## Da fare
Trascrivi, nell'ordine in cui compaiono, tutte le frasi dell'estratto della pagina che terminano con un punto interrogativo.

L’insegnamento della rivelazione rischia però, per l’incredulità umana, di essere relegato nell’ambito dell’inverificabilità delle cose astratte. Nel fondo del cuore umano infatti preme la reale e sorda sofferenza della propria e altrui solitudine. Sorge allora inevitabile la domanda se questo stato sia integrabile nell’esistenza oppure permanga come fatalità da subire? La domanda equivale a porre la questione se il fatto della redenzione umana attraverso la croce di Cristo sia un dato puramente teorico oppure sia verificabile nell’esistenza concreta?

Qui interviene la sfida propria di ogni credente e, in particolare, del consacrato. Egli con la sua vita è chiamato a testimoniare nel mondo delle solitudini umane che il momento della desolazione interiore, illuminato dalla grazia, può diventare un passaggio propizio per realizzare quel rientro autentico in se stessi, che prelude alla capacità di stabilire vincoli autentici di comunione con Dio e di fraternità con gli altri. Occorre esaminare come ciò possa avvenire.

 

La falsa soddisfazione di sé, copertura delle solitudini umane

Iniziamo con l’osservazione: da dove nasce tanta angoscia da solitudine nel nostro tempo? A mio parere dal rifiuto della solitudine come condizione ineliminabile dell’esperienza umana.

## Dati forniti
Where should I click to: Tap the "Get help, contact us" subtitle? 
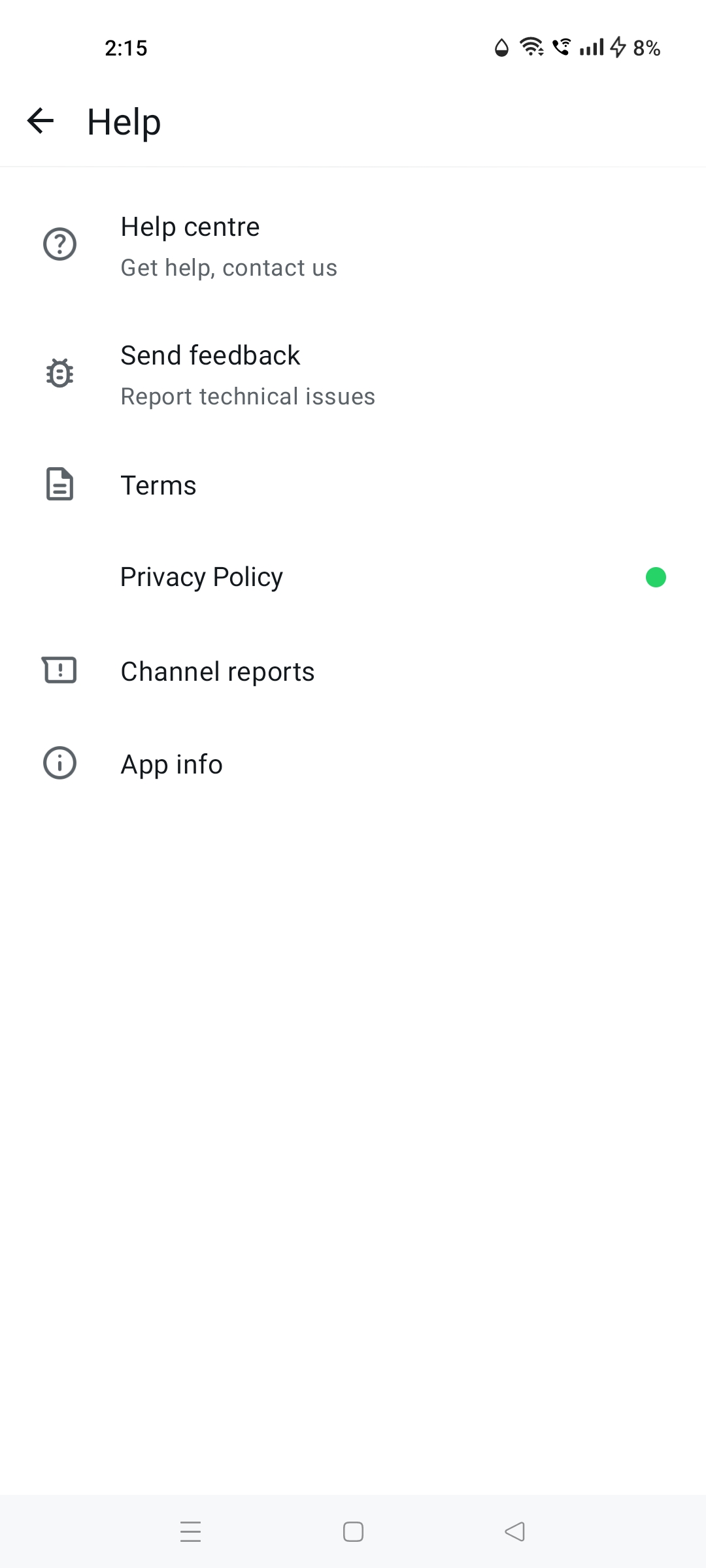tap(229, 268)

## Risposta scritta
1. Sorge allora inevitabile la domanda se questo stato sia integrabile nell’esistenza oppure permanga come fatalità da subire?
2. La domanda equivale a porre la questione se il fatto della redenzione umana attraverso la croce di Cristo sia un dato puramente teorico oppure sia verificabile nell’esistenza concreta?
3. Iniziamo con l’osservazione: da dove nasce tanta angoscia da solitudine nel nostro tempo?